Movie Review: Cool Hand Luke (1967)


A study of confinement when injected with a surge of anti-establishment, Cool Hand Luke examines the impact of one free-spirited character on his suffocating environment. A perfect metaphor for the upheavals rocking traditional society in the 1960's, the film resonates today thanks to a terrific cast, clever directing, outstanding cinematography and a haunting music score.

Luke (Paul Newman), a decorated war veteran, is arrested for destroying municipal property: while drunk, he deliberately cuts the heads off parking meters. He is sentenced to two years in a Florida prison camp, where the daily routine involves exhausting labour whacking weeds or paving roads on endless rural highways supervised by shot-gun wielding guards. With his lack of respect for any conventions, Luke quickly agitates Dragline (George Kennedy), the most senior prisoner.

But gradually, Luke earns the respect and then the adulation of all the prisoners with his laid-back but fearless attitude. He does not back-down while pummeled in a fight with Dragline; he non-chalantly wins a poker game with a useless hand; he wins a spur-of-the-moment bet to eat 50 eggs in one hour; and he leads the men to finish a road paving job much quicker than anyone expected, earning them a couple of hours of rest.

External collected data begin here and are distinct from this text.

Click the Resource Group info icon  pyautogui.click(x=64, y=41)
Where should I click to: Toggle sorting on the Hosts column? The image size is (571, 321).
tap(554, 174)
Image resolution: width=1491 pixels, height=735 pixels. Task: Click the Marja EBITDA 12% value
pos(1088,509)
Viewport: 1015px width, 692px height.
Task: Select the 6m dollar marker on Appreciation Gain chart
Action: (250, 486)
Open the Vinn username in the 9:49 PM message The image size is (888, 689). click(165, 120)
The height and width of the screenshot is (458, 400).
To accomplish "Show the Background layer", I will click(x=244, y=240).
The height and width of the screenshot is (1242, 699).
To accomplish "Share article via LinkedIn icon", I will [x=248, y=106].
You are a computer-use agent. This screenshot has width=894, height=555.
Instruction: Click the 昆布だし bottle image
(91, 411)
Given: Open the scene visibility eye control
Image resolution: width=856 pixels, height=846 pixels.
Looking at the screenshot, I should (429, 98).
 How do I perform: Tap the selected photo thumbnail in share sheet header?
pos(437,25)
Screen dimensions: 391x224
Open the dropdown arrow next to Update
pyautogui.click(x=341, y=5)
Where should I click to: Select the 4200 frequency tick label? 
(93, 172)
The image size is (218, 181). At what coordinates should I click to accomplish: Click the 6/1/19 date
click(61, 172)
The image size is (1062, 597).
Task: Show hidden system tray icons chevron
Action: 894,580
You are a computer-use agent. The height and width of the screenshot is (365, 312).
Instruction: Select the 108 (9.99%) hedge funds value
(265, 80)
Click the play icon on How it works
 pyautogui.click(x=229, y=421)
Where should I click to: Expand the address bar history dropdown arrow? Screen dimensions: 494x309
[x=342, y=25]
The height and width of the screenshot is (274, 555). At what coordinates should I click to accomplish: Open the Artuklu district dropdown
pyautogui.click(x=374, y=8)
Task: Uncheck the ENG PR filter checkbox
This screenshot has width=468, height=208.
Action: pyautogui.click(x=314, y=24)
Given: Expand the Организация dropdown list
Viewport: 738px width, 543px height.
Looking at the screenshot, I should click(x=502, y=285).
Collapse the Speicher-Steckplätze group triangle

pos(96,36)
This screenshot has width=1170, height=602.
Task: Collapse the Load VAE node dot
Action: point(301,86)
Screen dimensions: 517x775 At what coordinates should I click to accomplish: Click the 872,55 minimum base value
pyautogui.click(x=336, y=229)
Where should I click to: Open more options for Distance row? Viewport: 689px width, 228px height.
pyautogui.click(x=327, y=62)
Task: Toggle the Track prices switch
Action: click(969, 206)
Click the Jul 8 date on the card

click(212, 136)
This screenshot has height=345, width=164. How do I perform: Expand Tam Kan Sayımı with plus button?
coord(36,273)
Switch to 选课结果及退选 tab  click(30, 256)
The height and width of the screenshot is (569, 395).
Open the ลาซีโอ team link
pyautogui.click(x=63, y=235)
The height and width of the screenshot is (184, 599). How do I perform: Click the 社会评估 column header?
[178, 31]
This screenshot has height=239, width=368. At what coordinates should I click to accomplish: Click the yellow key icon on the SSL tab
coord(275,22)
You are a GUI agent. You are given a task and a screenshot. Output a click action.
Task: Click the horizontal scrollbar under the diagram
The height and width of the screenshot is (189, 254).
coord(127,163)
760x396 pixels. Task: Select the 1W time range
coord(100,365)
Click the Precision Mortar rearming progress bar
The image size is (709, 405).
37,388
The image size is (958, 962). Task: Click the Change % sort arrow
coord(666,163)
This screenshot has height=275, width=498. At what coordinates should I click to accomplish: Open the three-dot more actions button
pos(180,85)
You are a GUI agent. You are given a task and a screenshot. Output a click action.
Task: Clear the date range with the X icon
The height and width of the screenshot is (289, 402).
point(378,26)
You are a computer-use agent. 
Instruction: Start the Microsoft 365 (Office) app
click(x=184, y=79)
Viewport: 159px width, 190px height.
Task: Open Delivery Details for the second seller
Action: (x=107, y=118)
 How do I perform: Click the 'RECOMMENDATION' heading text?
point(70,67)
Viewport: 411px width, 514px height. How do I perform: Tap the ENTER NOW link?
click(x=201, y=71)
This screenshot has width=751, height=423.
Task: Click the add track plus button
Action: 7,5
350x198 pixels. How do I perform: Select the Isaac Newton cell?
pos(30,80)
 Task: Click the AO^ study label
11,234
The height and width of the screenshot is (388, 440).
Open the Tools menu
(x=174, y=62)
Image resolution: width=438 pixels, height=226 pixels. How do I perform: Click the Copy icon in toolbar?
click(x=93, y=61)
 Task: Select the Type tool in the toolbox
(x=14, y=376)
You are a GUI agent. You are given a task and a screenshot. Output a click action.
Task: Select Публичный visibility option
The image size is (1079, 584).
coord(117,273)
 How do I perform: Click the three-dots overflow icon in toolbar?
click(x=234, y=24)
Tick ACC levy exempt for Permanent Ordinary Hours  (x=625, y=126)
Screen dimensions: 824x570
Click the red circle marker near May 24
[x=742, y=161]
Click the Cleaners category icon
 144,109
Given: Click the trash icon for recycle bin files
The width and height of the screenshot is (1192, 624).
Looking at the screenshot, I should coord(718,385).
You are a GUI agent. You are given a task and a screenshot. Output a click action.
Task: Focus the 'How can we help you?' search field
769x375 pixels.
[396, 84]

When he receives news that his mother has died and the prison guards start to abuse him with solitary confinement, Luke becomes obsessed with escaping. Each time he is caught, the abuse gets worse, his reputation among the prisoners is elevated, and he is spurred to try again, leading to a final conversation with God, and a final confrontation with the guards.

In an example of a star dominating a movie seemingly without even trying, this is one of Paul Newman's defining roles. He conveys emotion and establishes dominance with the sliest of smiles and an economy of words. George Kennedy is the perfect foil, using an excess of physicality and presence to maintain his position as top prison dog. The cast of prisoners is deep with future notables: Dennis Hopper, Harry Dean Stanton and Joe Don Baker are in among the sweaty bodies fighting the weeds and boredom of prison life.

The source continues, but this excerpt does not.